Mogelijk was deze ook al eens gerepareerd. De paalsporen vertonen nog duidelijk de dikte van de paal met een doorsnee van ongeveer 30 cm. Voor het dak werden zware palen gebruikt en voor de zijkanten, die het dak niet hoefden te dragen, werden kleinere palen gebruikt. De zijwanden stonden 2,15 tot 2,30 m vanaf de palen die het dak droegen.

Resten van aardewerk waren zogenaamd  ‘wielgedraaid’ en kwamen overeen met het aardewerk uit Dorestad. De boerderij dateert uit de negende eeuw.
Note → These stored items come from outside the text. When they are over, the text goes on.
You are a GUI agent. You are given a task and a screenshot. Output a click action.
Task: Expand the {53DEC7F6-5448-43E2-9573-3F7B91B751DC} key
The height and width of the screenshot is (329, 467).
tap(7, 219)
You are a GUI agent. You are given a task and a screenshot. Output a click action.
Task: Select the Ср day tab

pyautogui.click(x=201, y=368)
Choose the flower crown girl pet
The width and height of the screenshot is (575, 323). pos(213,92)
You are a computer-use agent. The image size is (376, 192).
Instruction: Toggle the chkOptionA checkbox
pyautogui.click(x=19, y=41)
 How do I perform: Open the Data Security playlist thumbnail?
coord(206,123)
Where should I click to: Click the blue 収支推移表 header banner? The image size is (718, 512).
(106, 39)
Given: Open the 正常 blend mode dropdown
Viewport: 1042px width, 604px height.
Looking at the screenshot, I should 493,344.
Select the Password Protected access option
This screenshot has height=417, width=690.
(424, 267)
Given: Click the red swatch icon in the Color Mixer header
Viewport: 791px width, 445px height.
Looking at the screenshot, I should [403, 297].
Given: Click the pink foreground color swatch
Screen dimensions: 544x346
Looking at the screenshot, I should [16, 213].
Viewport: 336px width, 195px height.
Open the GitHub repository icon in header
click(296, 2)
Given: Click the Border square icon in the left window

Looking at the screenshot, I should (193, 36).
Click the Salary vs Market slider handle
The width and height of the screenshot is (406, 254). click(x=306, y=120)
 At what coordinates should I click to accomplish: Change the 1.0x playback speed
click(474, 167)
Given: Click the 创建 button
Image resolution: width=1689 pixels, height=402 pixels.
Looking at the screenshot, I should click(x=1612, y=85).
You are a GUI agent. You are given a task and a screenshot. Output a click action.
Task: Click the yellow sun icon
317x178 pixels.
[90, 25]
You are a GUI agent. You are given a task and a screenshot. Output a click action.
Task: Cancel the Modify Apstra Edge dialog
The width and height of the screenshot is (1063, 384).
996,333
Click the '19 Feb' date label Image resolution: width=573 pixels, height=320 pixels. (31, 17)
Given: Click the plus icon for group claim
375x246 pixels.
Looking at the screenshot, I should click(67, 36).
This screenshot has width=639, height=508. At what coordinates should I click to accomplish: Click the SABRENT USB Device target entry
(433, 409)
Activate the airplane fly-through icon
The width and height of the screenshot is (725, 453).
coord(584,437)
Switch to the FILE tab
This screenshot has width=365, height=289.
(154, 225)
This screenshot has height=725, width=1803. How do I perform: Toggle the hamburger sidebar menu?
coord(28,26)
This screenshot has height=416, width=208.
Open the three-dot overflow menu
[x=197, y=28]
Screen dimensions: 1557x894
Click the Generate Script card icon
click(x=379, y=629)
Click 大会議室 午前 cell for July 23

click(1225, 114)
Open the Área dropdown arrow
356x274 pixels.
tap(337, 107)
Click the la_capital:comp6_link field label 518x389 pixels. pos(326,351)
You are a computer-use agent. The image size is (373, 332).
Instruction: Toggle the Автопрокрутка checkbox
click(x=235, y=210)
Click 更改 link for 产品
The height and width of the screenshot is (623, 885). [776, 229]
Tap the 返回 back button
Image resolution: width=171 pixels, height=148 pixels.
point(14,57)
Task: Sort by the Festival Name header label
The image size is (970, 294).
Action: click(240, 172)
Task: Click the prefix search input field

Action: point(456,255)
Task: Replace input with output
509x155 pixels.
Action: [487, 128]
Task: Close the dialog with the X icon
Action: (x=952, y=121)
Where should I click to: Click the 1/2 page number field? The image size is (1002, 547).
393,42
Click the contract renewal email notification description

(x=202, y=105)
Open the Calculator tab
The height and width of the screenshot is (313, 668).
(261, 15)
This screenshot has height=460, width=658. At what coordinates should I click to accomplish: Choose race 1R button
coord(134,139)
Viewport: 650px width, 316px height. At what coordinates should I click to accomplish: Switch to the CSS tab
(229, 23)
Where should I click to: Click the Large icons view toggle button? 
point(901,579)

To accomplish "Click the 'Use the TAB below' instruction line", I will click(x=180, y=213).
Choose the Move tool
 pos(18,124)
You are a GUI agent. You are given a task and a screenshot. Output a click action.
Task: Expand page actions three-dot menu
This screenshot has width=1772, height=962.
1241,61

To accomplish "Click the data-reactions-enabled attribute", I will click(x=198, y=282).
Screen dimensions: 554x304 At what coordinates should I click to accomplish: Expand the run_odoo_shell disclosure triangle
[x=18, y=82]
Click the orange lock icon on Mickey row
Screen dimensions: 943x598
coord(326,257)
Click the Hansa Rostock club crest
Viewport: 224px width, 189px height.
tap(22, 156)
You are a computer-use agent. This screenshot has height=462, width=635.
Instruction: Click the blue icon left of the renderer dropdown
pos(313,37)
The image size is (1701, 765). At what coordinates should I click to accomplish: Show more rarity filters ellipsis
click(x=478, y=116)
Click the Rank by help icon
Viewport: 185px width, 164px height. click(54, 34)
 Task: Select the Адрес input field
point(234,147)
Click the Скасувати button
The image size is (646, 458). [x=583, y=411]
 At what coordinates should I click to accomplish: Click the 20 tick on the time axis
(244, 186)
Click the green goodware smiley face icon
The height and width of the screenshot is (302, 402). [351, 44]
Bij de huizen werden  resten van waterputten aangetroffen, gemaakt van uitgeholde boomstammen. De boomstam werd eerst gespleten en de delen waren niet aan elkaar verbonden. Er stonden waarschijnlijk twee stammen op elkaar. De ene put was dieper dan de andere. Het kan zijn dat de diepere put jonger is, hetgeen verklaard wordt door waarnemingen in het land, dat de grondwaterstand daalde, wellicht door een drogere tijd. De doorsnede van de zogenaamde insteek, het gat dat werd gegraven, bedroeg ongeveer 2,50 m en dat mag  klein worden genoemd.

Restanten van een waterput met nog duidelijk zichtbaar de boomstam. 

De waterput na te zijn vrij gegraven.

Over het begraven van de overledenen uit die tijd is hier niets bekend. Op één plek zou er sprake kunnen zijn van een graf, maar helaas is daar geen verder onderzoek naar gedaan.

Mogelijk graf uit de Karolingische tijd. 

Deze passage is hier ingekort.